Material for the task section start

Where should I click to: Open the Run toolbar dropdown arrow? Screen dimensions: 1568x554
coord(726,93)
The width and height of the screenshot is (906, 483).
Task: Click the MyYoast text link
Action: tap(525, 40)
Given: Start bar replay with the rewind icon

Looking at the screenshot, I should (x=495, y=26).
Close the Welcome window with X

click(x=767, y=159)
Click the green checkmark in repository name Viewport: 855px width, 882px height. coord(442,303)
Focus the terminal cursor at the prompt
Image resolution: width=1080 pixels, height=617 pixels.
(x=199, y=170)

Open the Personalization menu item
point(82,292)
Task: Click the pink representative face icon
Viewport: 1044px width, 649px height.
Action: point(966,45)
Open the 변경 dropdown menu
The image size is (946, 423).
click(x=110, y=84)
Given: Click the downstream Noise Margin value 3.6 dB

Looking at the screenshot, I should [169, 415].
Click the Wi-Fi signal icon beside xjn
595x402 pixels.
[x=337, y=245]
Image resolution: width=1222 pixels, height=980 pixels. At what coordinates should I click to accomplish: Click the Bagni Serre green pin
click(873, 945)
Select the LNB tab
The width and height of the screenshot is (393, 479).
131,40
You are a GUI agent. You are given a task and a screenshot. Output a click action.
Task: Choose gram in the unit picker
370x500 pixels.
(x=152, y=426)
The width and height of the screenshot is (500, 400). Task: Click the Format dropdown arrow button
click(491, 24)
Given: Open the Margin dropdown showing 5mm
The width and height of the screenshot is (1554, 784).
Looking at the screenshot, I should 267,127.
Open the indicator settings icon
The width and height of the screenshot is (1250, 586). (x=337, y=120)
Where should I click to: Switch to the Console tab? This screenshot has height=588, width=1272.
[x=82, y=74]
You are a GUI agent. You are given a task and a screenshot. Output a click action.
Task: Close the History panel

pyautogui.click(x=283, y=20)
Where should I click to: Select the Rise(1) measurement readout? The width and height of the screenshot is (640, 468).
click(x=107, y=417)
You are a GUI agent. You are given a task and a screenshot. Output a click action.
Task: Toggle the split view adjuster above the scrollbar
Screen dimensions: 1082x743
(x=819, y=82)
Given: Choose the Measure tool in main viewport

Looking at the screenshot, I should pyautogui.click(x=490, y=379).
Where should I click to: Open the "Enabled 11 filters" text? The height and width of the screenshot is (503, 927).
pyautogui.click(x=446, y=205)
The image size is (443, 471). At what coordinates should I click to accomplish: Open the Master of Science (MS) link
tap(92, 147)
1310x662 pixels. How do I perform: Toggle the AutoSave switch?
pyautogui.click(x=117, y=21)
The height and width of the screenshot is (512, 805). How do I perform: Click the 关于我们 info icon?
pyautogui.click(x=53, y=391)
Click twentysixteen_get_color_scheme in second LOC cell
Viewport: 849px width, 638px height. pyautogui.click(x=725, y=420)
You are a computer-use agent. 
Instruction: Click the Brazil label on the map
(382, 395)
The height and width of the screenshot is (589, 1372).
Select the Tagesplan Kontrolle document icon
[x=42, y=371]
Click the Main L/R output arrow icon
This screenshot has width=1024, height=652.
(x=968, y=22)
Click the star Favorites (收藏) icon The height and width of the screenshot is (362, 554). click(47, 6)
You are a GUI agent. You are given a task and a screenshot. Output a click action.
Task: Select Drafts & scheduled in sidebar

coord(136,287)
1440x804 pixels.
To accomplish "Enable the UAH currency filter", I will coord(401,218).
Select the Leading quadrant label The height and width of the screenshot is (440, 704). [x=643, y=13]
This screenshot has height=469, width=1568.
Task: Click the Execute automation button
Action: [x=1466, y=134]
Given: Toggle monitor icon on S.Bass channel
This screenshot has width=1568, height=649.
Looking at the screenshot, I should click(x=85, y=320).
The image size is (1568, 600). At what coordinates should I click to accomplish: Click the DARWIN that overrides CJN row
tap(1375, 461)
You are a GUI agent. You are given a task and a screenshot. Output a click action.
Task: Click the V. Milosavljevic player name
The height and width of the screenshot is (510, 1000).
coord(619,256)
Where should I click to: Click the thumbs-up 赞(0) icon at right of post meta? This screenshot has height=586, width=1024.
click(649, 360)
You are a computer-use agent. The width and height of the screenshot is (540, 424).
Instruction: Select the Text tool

Material for the task section end

#### Your objective
Only the last part of the entries above is needed: please copy the line with "Click the star" and each line after it exactly.

#### Result of this task
Click the star Favorites (收藏) icon The height and width of the screenshot is (362, 554). click(47, 6)
You are a GUI agent. You are given a task and a screenshot. Output a click action.
Task: Select Drafts & scheduled in sidebar

coord(136,287)
1440x804 pixels.
To accomplish "Enable the UAH currency filter", I will coord(401,218).
Select the Leading quadrant label The height and width of the screenshot is (440, 704). [x=643, y=13]
This screenshot has height=469, width=1568.
Task: Click the Execute automation button
Action: [x=1466, y=134]
Given: Toggle monitor icon on S.Bass channel
This screenshot has width=1568, height=649.
Looking at the screenshot, I should click(x=85, y=320).
The image size is (1568, 600). At what coordinates should I click to accomplish: Click the DARWIN that overrides CJN row
tap(1375, 461)
You are a GUI agent. You are given a task and a screenshot. Output a click action.
Task: Click the V. Milosavljevic player name
The height and width of the screenshot is (510, 1000).
coord(619,256)
Where should I click to: Click the thumbs-up 赞(0) icon at right of post meta? This screenshot has height=586, width=1024.
click(649, 360)
You are a computer-use agent. The width and height of the screenshot is (540, 424).
Instruction: Select the Text tool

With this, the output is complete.